### ИСХОДНЫЙ ТЕКСТ ###

Не откажите сказать мой поклон графине Софье Андреевне, Марье Львовне,
Татьяне Львовне и Льву Львовичу.
Видел Ваш новый фотографический портрет, а портрета Ярошенки не видал.
Меррекюль, 90. I/VIII, 94.
Высокочтимый Лев Николаевич!
Мы давно слышим о том, что Вы занимаетесь катехизациею христианской веры.
Меня этот слух исполнял чрезмерной радостью и утешением: это как раз то
"самое нужное", что нужно сделать и что нынче только Вы один и можете
сделать. И по сему следует, что Вы должны это сделать для пользы
людей, выведенных Вами из темноты предрассудков и суеверий, но тоскующих и
сетующих о "неимении ничего положительного" в вере. Сетования этого
рода слышатся всего чаще, и именно от людей живых и способных к духовному
росту, то есть самых дорогих людей, на которых приходится радоваться и о них
же грустить и плакать. С появления в свет книги "О жизни" включительно до
"Царства Божия" Вами высказано так много, требующего свода и закругления,
что Вам можно сказать почтительное замечание: умы распалены и томятся, не
находя прохлады, способной утолить их терзания. Это "святое недовольство"
пробудили Вы, и Вы должны подать им чашу студеной воды для утоления зноя.

### ПРЕДОСТАВЛЕННЫЕ ЗАПИСИ ###

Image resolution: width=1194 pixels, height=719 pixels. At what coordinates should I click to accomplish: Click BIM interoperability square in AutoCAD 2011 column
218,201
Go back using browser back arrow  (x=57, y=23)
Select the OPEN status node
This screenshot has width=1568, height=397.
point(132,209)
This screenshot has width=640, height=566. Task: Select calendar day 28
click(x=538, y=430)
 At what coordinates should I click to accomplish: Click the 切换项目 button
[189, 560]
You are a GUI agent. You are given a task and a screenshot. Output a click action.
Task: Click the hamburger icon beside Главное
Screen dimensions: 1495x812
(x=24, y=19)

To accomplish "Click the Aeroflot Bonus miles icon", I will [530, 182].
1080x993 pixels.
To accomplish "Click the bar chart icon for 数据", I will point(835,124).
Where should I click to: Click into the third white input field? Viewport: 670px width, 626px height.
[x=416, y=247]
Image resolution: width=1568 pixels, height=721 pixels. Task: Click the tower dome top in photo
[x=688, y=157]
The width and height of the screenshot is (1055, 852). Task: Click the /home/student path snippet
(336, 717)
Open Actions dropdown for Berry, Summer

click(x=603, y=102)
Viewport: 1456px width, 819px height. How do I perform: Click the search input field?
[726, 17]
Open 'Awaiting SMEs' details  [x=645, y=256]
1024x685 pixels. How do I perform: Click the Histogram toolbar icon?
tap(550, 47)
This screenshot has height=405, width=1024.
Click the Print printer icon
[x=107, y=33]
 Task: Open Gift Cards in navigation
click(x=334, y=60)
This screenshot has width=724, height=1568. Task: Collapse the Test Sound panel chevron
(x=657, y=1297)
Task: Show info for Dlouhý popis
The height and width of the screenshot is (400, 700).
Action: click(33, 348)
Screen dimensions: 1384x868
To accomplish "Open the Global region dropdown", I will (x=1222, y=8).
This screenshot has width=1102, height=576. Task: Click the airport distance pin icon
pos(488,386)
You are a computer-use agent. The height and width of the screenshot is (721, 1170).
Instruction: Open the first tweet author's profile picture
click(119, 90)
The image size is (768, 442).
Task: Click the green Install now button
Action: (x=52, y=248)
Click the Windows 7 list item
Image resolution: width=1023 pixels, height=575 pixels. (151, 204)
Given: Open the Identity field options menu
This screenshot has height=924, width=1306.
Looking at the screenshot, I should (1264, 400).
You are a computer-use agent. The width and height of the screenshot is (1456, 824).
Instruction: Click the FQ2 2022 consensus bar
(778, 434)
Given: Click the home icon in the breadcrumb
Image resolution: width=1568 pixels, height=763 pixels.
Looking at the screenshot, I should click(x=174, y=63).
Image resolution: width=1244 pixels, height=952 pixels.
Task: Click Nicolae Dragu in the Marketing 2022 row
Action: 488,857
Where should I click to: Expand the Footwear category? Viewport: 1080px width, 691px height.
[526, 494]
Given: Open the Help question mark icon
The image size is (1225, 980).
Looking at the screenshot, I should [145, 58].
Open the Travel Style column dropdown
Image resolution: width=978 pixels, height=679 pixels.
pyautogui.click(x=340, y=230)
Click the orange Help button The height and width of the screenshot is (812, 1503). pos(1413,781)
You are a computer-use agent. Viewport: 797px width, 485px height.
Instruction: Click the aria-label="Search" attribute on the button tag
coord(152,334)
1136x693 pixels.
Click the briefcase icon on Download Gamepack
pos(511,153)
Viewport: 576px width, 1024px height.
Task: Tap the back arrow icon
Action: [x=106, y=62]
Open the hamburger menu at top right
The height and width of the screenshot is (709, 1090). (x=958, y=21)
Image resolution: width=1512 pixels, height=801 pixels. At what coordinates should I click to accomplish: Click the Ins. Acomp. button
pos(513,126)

###

#### УСЛОВИЯ ЗАДАНИЯ:
(A) Воспроизведите без изменений строки записей, начиная со строки, содержащей "1024x685 pixels. How", и заканчивая строкой, содержащей "Action: (x=52, y=248)", включительно.
(B) Напишите продолжение письма Льву Николаевичу о катехизации христианской веры, начав сразу после последнего приведенного предложения.

#### НАБОР ОТВЕТОВ:
(A)
1024x685 pixels. How do I perform: Click the Histogram toolbar icon?
tap(550, 47)
This screenshot has height=405, width=1024.
Click the Print printer icon
[x=107, y=33]
 Task: Open Gift Cards in navigation
click(x=334, y=60)
This screenshot has width=724, height=1568. Task: Collapse the Test Sound panel chevron
(x=657, y=1297)
Task: Show info for Dlouhý popis
The height and width of the screenshot is (400, 700).
Action: click(33, 348)
Screen dimensions: 1384x868
To accomplish "Open the Global region dropdown", I will (x=1222, y=8).
This screenshot has width=1102, height=576. Task: Click the airport distance pin icon
pos(488,386)
You are a computer-use agent. The height and width of the screenshot is (721, 1170).
Instruction: Open the first tweet author's profile picture
click(119, 90)
The image size is (768, 442).
Task: Click the green Install now button
Action: (x=52, y=248)

(B)
Положительное изложение христианского учения в катехизической форме нужно
более всякого иного литературного труда, и работа эта, - Вы увидите, - будет
знаменитейшим Вашим произведением, которое даст место Вашему имени в
веках и сделает дело прямо сказать апостольское. Как ни мал и как ни
слаб ум мой, но я обнимаю все это дело и вижу, как оно станет в ряду
событий и что оно принесет христианству.
Христос, конечно, Вас встретит и обнимет, или, может быть, лучше сказать:
он Вас уже встретил и обнял. Это Вы делаете труд великий, чрезвычайно
нужный и никому иному, кроме Вас, непосильный. Меньшиков, уезжая с
Лидией Ивановной из Меррекюля, обещал мне похлопотать, чтобы дать мне
возможность познакомиться с этим Вашим "Катехизисом"; но сегодня Меньшиков
прислал мне из Ростова письмо, где говорит, что в Москве нет еще
"Катехизиса" и что Вы его еще пишете и пишете "очень тщательно и осторожно".
Так это еще радостнее! Труд такого большого значения должен быть исполнен со
всею обдуманностию, и дай Бог Вам силы и терпения его выполнить во всем
совершенстве. Но мне все думается: доживу ли я на земле до того времени,
когда это сочинение будут читать? А мне хотя и не боязно и не дико идти за
Вами и совсем легко быть с Вами в единоверии и единомыслии, к которым я
пришел давно, но мне тоже очень важно уяснить многие мои недомыслия
прекрасною ясностью Вашего разума и проникновения. И так как надеюсь, что Вы
этому верите, то и прошу Вас: нельзя ли позволить мне ознакомиться с этим
сочинением прежде, чем оно будет отпечатано? Конечно, отпечатанное опять
придется получать с хитростями, а лучше бы хотелось получить его
список. И вот прошу Вас: разрешите мне получить в списке все,
что можно из этого сочинения, а я, конечно, не злоупотреблю Вашим доверием.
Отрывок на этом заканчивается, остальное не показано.